REQUIREMENT 1:
In the passage on Torajan kinship, what is the traditional house that serves as the seat of each village's extended family called?

· · · ·

Family is the primary social and political grouping in Torajan society. Each village is one extended family, the seat of which is the tongkonan, a traditional Torajan house. Each tongkonan has a name, which becomes the name of the village. The familial dons maintain village unity. Each person belongs to both the mother's and the father's families, the only bilateral family line in Indonesia.[9] Children, therefore, inherit household affiliation from both mother and father, including land and even family debts. Children's names are given on the basis of kinship, and are usually chosen after dead relatives. Names of aunts, uncles, and cousins are commonly referred to in the names of mothers, fathers, and siblings.

Marriage between distant cousins (fourth cousins and beyond) is a common practice that strengthens kinship. Toraja society prohibits marriage between close cousins (up to and including the third cousin)—except for nobles, to prevent the dispersal of property.[10] Kinship is actively reciprocal, meaning that the extended family helps each other farm, share buffalo rituals, and pay off debts.

· · · ·

REQUIREMENT 2:
Print the lines of the records starting at the line that contains "What do you see at coordinates (736, 435)" and ending at the line that contains "The height and width of the screenshot is (720, 1366).", copying each one exactly.

· · · ·

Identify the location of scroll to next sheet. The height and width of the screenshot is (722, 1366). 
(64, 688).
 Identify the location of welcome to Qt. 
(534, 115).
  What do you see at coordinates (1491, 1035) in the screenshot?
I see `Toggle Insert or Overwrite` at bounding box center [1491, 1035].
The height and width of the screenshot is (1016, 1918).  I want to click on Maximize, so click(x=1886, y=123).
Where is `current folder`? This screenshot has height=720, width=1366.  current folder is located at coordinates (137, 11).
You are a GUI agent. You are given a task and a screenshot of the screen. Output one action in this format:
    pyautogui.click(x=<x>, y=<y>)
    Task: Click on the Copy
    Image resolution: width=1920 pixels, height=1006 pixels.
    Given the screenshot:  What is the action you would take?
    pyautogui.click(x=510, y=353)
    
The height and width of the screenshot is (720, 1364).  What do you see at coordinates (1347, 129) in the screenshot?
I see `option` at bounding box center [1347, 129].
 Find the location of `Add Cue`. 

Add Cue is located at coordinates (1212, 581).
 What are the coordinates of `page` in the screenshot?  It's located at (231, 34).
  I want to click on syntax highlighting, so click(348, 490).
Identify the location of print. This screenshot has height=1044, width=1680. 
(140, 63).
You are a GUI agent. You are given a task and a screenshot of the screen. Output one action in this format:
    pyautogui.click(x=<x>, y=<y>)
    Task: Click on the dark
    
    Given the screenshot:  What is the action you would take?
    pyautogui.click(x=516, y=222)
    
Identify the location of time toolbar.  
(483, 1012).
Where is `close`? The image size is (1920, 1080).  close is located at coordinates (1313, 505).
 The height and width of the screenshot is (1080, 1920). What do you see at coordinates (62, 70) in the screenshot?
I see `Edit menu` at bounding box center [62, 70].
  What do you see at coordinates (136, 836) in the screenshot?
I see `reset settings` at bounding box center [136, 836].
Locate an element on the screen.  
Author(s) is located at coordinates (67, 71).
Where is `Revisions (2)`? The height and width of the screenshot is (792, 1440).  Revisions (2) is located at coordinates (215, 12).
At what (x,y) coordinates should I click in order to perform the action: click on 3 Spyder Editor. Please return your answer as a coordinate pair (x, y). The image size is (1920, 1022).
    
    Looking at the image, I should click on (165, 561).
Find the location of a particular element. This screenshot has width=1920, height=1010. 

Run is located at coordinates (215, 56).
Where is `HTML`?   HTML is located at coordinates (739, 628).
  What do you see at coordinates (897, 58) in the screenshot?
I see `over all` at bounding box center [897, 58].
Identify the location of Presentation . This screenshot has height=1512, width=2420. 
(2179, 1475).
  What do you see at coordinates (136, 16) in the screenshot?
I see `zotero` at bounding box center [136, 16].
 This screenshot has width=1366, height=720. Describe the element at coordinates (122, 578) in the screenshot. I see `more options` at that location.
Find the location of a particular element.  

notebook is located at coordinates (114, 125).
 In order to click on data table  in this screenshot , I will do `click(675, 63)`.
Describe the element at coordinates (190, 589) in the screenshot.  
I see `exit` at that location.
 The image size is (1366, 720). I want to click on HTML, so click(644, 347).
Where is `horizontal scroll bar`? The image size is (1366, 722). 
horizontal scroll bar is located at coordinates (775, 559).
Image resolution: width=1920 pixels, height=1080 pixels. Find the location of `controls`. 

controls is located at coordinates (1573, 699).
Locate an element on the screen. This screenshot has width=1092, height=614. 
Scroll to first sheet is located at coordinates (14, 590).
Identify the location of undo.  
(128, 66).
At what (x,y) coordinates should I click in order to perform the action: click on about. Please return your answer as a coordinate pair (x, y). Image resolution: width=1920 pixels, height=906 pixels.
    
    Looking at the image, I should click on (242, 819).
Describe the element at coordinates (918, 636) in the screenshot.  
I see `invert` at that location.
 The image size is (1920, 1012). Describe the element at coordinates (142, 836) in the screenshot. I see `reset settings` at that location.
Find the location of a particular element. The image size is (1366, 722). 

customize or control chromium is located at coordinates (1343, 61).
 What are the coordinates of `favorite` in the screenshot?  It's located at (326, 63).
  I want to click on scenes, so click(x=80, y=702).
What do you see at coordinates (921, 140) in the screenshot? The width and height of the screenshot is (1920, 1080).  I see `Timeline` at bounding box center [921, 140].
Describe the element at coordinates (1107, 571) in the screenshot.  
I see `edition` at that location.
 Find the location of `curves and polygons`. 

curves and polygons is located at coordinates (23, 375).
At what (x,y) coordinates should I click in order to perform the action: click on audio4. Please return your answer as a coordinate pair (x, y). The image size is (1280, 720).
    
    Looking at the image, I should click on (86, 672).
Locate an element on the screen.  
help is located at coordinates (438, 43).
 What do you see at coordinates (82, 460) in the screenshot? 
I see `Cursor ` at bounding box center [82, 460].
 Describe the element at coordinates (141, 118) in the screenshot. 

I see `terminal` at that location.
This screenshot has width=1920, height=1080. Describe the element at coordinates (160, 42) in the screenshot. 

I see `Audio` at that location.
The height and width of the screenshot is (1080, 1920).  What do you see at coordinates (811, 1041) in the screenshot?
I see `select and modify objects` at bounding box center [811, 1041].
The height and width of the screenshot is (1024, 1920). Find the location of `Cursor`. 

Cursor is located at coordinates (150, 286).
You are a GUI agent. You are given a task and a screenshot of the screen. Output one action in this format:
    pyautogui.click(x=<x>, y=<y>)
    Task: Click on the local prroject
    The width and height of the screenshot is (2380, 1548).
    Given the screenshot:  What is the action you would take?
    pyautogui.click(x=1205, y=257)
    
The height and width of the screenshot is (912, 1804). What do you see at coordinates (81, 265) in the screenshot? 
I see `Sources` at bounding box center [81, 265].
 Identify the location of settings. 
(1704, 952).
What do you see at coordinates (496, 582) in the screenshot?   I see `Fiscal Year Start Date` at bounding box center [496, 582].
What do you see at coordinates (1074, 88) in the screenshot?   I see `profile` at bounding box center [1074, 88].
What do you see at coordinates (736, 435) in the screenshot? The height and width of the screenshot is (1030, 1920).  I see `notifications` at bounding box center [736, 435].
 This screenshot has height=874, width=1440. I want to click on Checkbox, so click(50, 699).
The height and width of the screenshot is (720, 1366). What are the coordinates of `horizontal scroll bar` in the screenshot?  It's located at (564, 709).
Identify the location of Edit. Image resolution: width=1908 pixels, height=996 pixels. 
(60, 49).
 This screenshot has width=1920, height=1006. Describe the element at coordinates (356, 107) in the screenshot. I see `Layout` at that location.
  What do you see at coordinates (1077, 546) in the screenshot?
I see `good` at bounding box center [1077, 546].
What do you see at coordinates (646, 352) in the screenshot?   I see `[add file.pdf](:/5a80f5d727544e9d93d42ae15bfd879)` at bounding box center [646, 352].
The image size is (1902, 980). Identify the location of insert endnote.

· · · ·

CORRECT RESULT 1:
The tongkonan.

CORRECT RESULT 2:
What do you see at coordinates (736, 435) in the screenshot? The height and width of the screenshot is (1030, 1920).  I see `notifications` at bounding box center [736, 435].
 This screenshot has height=874, width=1440. I want to click on Checkbox, so click(50, 699).
The height and width of the screenshot is (720, 1366). What are the coordinates of `horizontal scroll bar` in the screenshot?  It's located at (564, 709).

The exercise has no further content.